Total $ 9,189 $ 9,464 $ 9,698
9. Rate Matters
IOWA
The company filed an Iowa electric rate increase application in August 1993.
The application requested an annual increase of $11.5 million, including a
return on common equity of 12.35%. Interim rates in an annual amount of
$11.0 million were placed in effect on October 28, 1993, subject to refund.
An IUB Order issued in June 1994 allowed an annual increase of $7.4 million,
including a return on common equity of 11.0%. Electric revenues for 1994 are
reduced by approximately $0.5 million of overcollection which relates to
1993.
FERC
In 1992, sixteen municipal wholesale customers filed a Complaint and Request
for Investigation and Hearing with the FERC. The complaint alleged that the
company had been imprudent by entering into certain long-term coal
contracts, an associated transloading agreement, and a rail transportation
agreement and sought recovery of approximately $4 million. In July 1994, the
company filed an application with the FERC for an increase in firm electric
wholesale rates in an annual amount of $1.4 million. On August 3, 1994, in
accord with a settlement of the wholesale customer complaint, the company
withdrew the rate request. The settlement also provided for the company to
pay the wholesale customers a cash settlement of $0.3 million, and that the
company will not file another firm wholesale rate case with an effective
date prior to February 28, 1996.
FERC Order 636, issued in 1992, provides for nondiscriminatory access to
interstate pipeline capacity. Order 636 includes a mechanism under which gas
pipelines can recover from local distribution companies prudently incurred
transition costs. The company's pipeline suppliers have filed with the FERC
to recover such transition costs. The company estimates its remaining share
of transition costs will aggregate approximately $5.2 million payable in
declining annual installments from 1995 to 2004. The company anticipates
that under customary regulatory practices, such transition costs will be
recovered from customers, and has recorded on its balance sheet a liability
and a corresponding regulatory asset in the amount of $5.2 million.

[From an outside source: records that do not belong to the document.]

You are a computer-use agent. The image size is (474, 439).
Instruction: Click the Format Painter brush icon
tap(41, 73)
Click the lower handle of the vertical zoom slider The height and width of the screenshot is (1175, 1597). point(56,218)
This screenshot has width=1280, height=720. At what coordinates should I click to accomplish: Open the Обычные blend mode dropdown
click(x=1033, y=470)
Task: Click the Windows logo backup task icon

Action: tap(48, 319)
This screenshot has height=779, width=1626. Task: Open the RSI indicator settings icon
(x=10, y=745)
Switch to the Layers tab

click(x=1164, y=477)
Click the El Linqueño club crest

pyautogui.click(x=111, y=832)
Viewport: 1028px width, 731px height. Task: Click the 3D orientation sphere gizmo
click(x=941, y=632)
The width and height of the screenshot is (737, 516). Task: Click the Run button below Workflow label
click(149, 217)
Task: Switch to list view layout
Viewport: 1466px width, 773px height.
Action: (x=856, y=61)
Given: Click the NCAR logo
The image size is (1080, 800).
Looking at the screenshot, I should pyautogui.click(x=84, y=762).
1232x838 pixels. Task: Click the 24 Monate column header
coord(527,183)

10. Jointly-Owned Utility Plant
The company has a 21.528% (134,300 KW) interest in a 624,000 KW coal-fired
unit (Neal #4), completed in 1979; the company provided financing for its
share. Amounts at December 31, 1994, and 1993, included in utility plant
were $82.0 and $81.7 million, respectively, and the accumulated provision
for depreciation was $38.6 and $36.1 million, respectively. In addition, the
company has a long-term participation power purchase for 25,000 KW of Neal
#4 generating capacity which expires 2003. Minimum future capacity payments
under the participation power purchase agreement are approximately $17.9
million. The 21.528% ownership share and the long-term participation
purchase provide the company with an aggregate of 159,300 KW of Neal #4
generating capacity.
The company also has a 4% (27,000 KW) interest in a 675,000 KW coal-fired
unit (Louisa #1), completed in 1983. $24.8 million was included in utility
plant at December 31, 1994, and 1993, and the accumulated provision for
depreciation was $8.8 and $8.1 million, respectively.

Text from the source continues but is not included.